Nama Cibungur kemudian dijadikan identitas sebuah wilayah kegiatan pertanian yang merujuk kepada sebuah tempat keramat lainnya yaitu Petilasan maqom Mbah Jelom yang dianggap paling sakral dari petilasan lainnya di sekitaran Desa Cibungur. Menurut informasi kuncen pertama yang kemudian turun temurun, Mbah Jelom adalah orang sakti ahli pertanian dan dikenal dengan istilah apabila menanam pagi sudah bisa panen disore hari, beliau juga merupakan salah satu petinggi Mataram karena dulu yang membersihkan dan membangun petilasan tersebut juga orang – orang dari mataram.
Kegiatan pertanian padi masyarakat sunda pada umumnya dilakukan diatas tanah darat (ngahuma) yang berpindah - pindah tempat sehingga banyak membuka ruang - ruang lahan pertanian baru yang sebelumnya area hutan - hutan dan rawa - rawa.
Setelah Kerajaan Pajajaran berakhir tahun 1579 lalu beralih ke Sumedang Larang, kegiatan pertanianpun ikut terhenti. Ditahun 1620 setelah Sumedang Larang dan kerajaan lainnya di jawa barat bergabung dibawah panji Mataram, aktifitas pertanian dijalankan kembali dengan beralih ke metode bercocok tanam padi sawah yaitu daerah rawa - rawa yang dijadikan lahan pertanian padi dengan sistem irigasi, yang mana pada masa itu Kesultanan Mataram sedang mengemban misi menjadikan Karawang sebagai pusat logistik (gudang beras) disaat perang melawan VOC di Batavia di tahun 1628 M - 1629 M yang dipimpin oleh Dipati Ukur.
Dikarenakan metode penanaman padi sawah harus menetap dan berbeda dengan sebelumnya penanaman padi (ngahuma) yang selalu berpindah - pindah, akhirnya diutus orang - orang dari Sumedang Larang dan Galuh untuk menanam padi sawah dan kemudian menetap.
Desa Cibungur sebelumnya mempunyai luas +5,9juta Ha, dan terakhir mempunyai luas wilayah +520,460 Ha setelah beberapa kali melakukan pemekaran diantaranya tahun :
1. 1894 - Cibening dan kemungkinan beberapa desa lain disekitarnya (pembukaan lahan perkebunan kopi seluas 211 Bau).

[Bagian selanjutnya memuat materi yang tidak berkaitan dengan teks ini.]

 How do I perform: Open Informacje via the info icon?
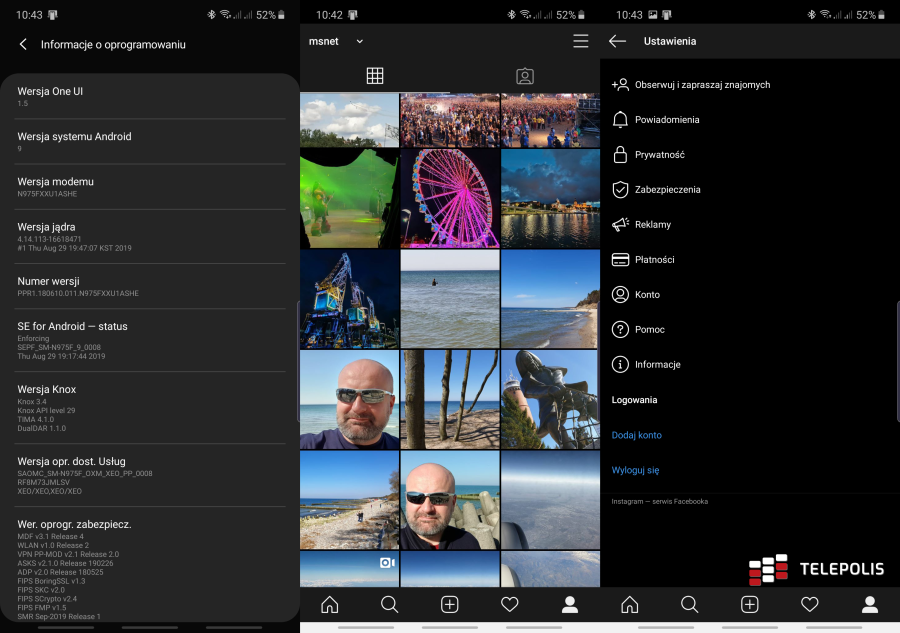(623, 364)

2. 1977 / 1978 - Cinangka (REPELITA Orde Baru)
3. 1983 - Dangdeur dan Bungursari (REPELITA Orde Baru)
4. 1986 - Wanakerta (dimekarkan dari Cinangka REPELITA Orde Baru)
Walaupun peradaban di Desa Cibungur sudah ada sejak jaman Pajajaran dan Mataram namun pemerintahan Lurah Desa Cibungur mulai tercatat secara administrative pada masa pemerintahan kolonial Belanda di tahun 1891 M
1. Ki Wanadipura / Lurah Burut (1890 – 1912)

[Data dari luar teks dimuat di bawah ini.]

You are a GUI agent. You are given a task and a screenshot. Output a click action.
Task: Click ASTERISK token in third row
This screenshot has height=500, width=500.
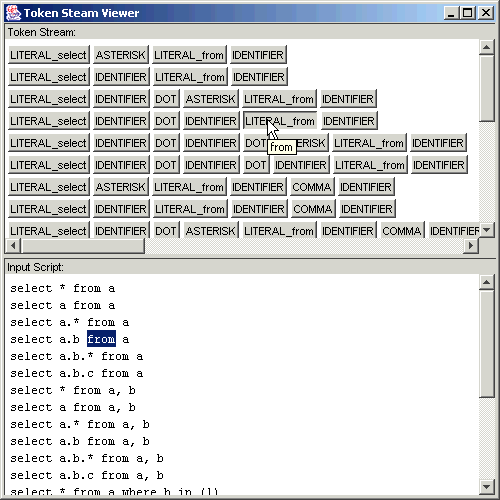pyautogui.click(x=211, y=99)
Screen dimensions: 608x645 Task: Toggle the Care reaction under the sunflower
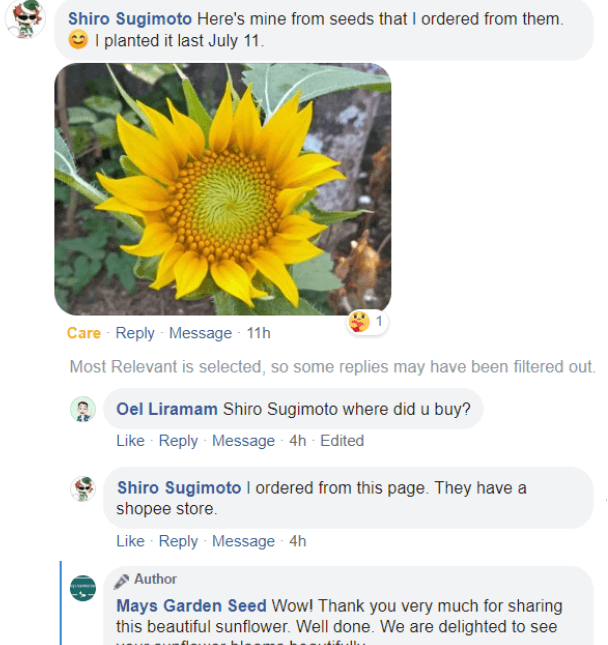(x=84, y=333)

2. Lurah Epol (nama alias) ditunjuk Pemerintahan Hindia Belanda (1912 - 1921)
3. Ki Wanadireja (1921 – 1944)
4. Ki Wanadikarta / Lurah Keron (1944 - 1947)
5. Pjs. Iyan (1947)
6. Pjs. Among (1948)
7. Ki Wanadikarta / Lurah Keron (1949 - 1960)
8. Pjs. Subna (1960 - 1963)
9. Pjs. Dulaikh (1963 - 1966)
10. Pjs. Naipan (1966 - 1970)
11. H. Dailan (1970 - 1976)
12. Pjs. Jatma (1976 - 1980)
13. H. Ayus Rusmana (1980 - 1988)
14. Pjs. (1988 - 1991)
15. H. Sawon Suharyono (1991 - 2007)
16. H. Aang Anwar (2007 - 2013)
17. Drs. H. Anwarudin (2013 - 2019)
18. Pjs. Iswin (2019 - 2021)
19. Pjs. Mulyadi (2021)
20. H. Aang Anwar (2021 - 2029)
Sedangkan Kepala Pemerintahan Desa (Lurah) atau merupakan seorang tokoh adat sebelum era kolonial pemerintahan Hindia Belanda yang tidak diketahui tahunnya kemungkinan besar adalah beberapa makam yang dikeramatkan yang tersebar di sekitaran Desa Cibungur diantaranya :
1. Raden Aria Kadut / Raden Suria Kencana (Wanakerta)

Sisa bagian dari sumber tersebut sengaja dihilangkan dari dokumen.